Steve Collins told the non-jury court that Dundon was on trial in 2005 charged with threatening to kill his stepson.
Mr Collins said Dundon kept staring at him and tapping his watch “indicating what I thought was my time had come”.
Wayne Dundon (36), Lenihan Avenue, Prospect, and Nathan Killeen (24) Hyde Road, Prospect, have both pleaded not guilty to the murder of Mr Collins (35) at Coin Castle Amusements, Roxboro Road Shopping Centre, on April 9th, 2009. Mr Collins was at work about noon that day when a gunman entered his amusement arcade and shot him in the chest.
It is the prosecution case that Dundon directed the murder from prison and that Killeen was the getaway driver.
Steve Collins earlier told the trial that after being shot, his son told him how much he loved him but could not say who had fired the gun.
The prosecution recalled Mr Collins to the witness box yesterday to ask him about a trial in May 2005 in which Dundon was accused of threatening to kill his stepson.
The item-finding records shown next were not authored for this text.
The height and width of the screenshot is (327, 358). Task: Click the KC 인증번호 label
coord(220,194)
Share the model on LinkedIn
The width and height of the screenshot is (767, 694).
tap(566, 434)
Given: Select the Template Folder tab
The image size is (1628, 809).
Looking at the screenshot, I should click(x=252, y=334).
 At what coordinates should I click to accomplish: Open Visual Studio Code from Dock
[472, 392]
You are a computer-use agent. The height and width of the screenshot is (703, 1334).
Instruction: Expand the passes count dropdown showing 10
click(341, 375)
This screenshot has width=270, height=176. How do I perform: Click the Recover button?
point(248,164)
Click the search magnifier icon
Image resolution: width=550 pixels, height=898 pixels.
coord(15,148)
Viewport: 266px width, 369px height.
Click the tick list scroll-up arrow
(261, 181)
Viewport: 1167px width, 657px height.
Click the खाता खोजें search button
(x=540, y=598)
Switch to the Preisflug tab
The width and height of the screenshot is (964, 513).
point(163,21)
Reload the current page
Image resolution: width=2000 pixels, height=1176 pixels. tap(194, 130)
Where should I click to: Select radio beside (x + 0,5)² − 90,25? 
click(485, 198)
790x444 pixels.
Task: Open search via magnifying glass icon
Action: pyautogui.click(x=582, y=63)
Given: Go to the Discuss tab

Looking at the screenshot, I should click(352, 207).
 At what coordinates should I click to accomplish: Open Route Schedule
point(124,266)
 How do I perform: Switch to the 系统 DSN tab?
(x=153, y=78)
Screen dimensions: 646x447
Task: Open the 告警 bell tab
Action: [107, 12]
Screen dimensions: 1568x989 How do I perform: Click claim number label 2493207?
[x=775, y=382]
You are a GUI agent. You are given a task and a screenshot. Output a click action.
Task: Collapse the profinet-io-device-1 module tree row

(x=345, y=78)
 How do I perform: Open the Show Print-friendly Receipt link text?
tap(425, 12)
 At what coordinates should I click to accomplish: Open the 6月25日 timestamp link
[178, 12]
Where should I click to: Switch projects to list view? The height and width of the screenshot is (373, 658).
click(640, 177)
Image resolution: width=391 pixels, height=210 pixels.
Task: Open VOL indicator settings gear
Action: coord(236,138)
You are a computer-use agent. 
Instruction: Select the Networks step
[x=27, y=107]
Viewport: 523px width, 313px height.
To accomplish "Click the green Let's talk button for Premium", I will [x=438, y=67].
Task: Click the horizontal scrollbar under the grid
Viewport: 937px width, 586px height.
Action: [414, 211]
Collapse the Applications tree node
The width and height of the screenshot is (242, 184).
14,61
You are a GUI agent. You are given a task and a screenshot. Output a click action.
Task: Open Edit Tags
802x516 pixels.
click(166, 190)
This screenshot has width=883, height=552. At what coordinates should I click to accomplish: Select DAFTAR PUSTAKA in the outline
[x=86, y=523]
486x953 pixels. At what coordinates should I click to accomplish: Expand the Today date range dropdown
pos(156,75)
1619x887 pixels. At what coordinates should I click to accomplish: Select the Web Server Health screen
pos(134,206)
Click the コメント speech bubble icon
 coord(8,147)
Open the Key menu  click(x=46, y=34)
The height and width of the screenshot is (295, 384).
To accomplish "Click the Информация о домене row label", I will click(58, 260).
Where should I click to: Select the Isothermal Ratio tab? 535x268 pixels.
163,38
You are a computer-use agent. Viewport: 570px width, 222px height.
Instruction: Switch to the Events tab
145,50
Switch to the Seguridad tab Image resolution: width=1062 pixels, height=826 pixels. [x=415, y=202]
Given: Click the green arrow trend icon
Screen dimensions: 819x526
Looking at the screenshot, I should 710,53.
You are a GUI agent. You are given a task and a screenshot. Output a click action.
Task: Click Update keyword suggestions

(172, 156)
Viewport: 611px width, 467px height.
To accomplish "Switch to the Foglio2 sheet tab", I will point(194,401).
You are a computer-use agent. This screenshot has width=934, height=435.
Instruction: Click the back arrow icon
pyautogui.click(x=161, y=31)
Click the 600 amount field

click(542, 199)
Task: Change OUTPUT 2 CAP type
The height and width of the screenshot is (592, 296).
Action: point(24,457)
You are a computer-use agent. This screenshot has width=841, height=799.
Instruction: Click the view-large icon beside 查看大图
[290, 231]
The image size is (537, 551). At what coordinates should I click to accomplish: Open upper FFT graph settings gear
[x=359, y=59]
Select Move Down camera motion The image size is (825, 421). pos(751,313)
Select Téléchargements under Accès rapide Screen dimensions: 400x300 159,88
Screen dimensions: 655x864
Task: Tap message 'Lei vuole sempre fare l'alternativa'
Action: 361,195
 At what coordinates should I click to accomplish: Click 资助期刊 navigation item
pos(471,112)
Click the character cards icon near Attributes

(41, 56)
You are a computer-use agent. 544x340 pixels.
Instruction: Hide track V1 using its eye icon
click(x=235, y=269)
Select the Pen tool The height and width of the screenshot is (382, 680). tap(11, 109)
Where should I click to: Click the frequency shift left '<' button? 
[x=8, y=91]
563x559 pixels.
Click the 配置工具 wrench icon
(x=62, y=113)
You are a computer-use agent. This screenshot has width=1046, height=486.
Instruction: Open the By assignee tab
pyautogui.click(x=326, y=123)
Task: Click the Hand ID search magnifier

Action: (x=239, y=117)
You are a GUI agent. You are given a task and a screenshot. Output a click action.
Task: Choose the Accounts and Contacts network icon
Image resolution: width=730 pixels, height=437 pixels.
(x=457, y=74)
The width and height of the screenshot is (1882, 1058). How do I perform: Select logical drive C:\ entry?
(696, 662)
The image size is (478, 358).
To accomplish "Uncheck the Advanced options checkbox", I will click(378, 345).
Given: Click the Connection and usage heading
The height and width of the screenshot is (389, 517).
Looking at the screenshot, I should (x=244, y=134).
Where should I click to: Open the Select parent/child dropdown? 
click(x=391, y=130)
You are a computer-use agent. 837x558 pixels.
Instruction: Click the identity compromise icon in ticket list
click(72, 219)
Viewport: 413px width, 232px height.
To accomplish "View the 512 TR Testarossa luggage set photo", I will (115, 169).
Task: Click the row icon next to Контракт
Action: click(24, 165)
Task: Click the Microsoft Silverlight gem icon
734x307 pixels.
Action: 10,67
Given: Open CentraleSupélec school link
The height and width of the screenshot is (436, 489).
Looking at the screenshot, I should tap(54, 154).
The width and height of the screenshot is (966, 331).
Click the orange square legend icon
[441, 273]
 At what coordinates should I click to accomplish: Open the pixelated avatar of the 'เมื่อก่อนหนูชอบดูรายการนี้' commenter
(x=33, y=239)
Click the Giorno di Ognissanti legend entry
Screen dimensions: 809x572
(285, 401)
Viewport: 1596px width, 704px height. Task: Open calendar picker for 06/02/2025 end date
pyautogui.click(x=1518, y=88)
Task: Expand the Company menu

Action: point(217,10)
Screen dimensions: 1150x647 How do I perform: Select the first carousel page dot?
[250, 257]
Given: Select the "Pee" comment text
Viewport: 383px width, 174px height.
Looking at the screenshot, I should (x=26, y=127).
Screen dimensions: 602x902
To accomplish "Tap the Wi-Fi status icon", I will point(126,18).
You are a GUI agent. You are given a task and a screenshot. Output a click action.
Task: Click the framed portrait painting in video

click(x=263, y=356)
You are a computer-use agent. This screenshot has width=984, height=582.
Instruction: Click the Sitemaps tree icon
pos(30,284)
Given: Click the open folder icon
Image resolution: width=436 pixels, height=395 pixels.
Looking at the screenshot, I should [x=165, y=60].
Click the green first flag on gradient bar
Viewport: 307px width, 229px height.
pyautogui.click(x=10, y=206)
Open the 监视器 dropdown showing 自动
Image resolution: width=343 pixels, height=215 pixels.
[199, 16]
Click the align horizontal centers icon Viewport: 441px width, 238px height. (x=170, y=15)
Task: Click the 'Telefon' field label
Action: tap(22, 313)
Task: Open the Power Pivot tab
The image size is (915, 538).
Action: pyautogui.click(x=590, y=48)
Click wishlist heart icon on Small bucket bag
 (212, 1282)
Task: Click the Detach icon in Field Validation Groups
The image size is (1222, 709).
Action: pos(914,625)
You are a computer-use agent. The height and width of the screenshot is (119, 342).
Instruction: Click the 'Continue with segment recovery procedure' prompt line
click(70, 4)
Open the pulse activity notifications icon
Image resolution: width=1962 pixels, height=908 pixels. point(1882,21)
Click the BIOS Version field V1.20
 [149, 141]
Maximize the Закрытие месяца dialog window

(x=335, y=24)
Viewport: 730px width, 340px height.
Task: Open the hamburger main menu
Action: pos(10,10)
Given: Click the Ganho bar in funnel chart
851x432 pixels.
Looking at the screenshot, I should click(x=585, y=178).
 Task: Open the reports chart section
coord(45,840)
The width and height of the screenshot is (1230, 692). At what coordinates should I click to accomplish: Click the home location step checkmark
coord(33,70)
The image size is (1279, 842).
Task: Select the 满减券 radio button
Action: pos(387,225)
Mr Collins told Michael O’Higgins SC, prosecuting, that he attended every day of that trial and every day Dundon would be listening to music on his headphones. He said he kept tapping his watch and staring at him, which caused him concern. “It felt very intimidating,” he told Mr O’Higgins, “like at some stage he was going to get me and that my time would come.”
Watches not allowed
Remy Farrell SC, for Dundon, suggested to Mr Collins that the incident never happened and told him that prisoners were not allowed to wear watches. Mr Collins said he believed it was a watch but it could have been a bracelet.
The current trial has already heard evidence from Dundon’s first cousin, Anthony ‘Noddy’ McCarthy, who is serving a life sentence for murder.
McCarthy gave evidence that Dundon told him that he had ordered the murder of Roy Collins. He tapped the wrist of his watch hand when telling the trial that Dundon said: “Steve Collins didn’t believe me when I did that in court.”
The three trial judges have also viewed the gun which was allegedly used in Mr Collins’s murder.
Ballistics expert Det Garda David O’Leary showed an unloaded 9mm pistol to the court. He said he received this for examination in 2012 along with three bullets. He said the gun was rusted and covered in soil and organic material, suggesting it had been improperly stored. However he was able to fire it after oiling it and removing some of the rust. It was his view that marks on a cartridge found at the murder scene matched up to the handgun.
The trial continues, presided over by Ms Justice Iseult O’Malley.